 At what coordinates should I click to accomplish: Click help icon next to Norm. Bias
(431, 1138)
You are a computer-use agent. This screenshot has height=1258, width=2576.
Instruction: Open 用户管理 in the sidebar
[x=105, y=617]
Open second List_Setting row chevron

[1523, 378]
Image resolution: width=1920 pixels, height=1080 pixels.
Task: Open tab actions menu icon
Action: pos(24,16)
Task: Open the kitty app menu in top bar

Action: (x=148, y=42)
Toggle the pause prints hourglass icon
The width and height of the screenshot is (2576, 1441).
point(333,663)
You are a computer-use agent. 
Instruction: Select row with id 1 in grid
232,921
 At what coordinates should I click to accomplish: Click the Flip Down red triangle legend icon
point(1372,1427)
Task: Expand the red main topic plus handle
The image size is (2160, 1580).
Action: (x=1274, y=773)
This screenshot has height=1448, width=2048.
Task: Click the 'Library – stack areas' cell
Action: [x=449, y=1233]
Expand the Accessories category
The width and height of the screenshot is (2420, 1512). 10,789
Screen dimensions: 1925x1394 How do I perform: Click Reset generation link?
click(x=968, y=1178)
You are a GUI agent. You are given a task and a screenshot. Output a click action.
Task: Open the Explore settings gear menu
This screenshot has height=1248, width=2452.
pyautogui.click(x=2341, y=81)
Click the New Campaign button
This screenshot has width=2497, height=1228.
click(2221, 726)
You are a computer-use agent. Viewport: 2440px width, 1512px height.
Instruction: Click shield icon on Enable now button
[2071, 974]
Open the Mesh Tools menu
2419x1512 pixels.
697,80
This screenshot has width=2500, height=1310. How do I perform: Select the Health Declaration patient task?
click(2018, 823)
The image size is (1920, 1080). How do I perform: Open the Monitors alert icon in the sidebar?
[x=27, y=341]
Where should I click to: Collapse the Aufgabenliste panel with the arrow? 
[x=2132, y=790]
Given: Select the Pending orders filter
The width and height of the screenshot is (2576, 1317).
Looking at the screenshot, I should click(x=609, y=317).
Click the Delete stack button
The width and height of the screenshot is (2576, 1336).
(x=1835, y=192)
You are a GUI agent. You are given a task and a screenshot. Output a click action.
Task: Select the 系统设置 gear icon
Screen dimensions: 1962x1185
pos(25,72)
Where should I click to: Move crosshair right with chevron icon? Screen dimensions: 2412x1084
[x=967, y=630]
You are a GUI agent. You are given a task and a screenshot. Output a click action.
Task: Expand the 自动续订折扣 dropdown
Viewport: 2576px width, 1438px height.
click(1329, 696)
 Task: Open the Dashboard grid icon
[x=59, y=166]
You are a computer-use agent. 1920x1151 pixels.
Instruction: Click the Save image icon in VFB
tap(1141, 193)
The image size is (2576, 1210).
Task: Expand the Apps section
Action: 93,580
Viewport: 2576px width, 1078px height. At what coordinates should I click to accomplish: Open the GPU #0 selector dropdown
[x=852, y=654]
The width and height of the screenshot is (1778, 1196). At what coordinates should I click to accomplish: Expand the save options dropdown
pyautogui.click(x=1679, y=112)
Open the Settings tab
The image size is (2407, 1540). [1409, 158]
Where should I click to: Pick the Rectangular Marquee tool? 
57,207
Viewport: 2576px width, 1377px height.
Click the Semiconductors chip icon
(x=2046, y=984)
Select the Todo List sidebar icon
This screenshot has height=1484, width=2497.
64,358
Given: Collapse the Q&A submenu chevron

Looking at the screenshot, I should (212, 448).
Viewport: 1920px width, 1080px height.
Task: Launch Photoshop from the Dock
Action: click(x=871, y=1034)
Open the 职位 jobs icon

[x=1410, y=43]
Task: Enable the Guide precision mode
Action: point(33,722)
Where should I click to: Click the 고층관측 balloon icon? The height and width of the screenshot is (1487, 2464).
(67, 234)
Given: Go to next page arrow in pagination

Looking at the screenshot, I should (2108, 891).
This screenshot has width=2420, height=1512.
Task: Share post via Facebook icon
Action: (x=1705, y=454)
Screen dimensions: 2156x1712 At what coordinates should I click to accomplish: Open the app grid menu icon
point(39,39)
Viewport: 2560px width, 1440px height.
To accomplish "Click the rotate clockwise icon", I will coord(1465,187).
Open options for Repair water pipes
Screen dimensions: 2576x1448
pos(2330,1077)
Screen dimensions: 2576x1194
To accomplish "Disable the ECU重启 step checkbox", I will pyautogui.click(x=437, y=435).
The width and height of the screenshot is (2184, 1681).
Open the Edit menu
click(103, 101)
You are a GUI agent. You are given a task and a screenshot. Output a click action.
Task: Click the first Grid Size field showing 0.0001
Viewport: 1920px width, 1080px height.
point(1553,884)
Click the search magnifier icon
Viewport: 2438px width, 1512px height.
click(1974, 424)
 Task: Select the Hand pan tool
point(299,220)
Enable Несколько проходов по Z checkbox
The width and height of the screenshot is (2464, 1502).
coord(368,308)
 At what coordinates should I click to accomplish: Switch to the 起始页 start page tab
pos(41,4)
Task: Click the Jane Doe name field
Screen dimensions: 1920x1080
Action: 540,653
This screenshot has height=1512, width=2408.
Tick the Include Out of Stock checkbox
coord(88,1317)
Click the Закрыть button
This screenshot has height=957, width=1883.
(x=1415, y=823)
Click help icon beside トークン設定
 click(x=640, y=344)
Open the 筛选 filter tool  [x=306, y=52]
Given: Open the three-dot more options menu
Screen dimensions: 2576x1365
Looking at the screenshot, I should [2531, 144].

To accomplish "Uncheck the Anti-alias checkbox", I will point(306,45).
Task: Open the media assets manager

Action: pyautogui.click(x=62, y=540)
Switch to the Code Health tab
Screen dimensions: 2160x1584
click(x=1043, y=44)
= = = =
- **What you are asked to do**: Count the lines in the records that include the word "gear". Report the total alone.

- **The answer**: 2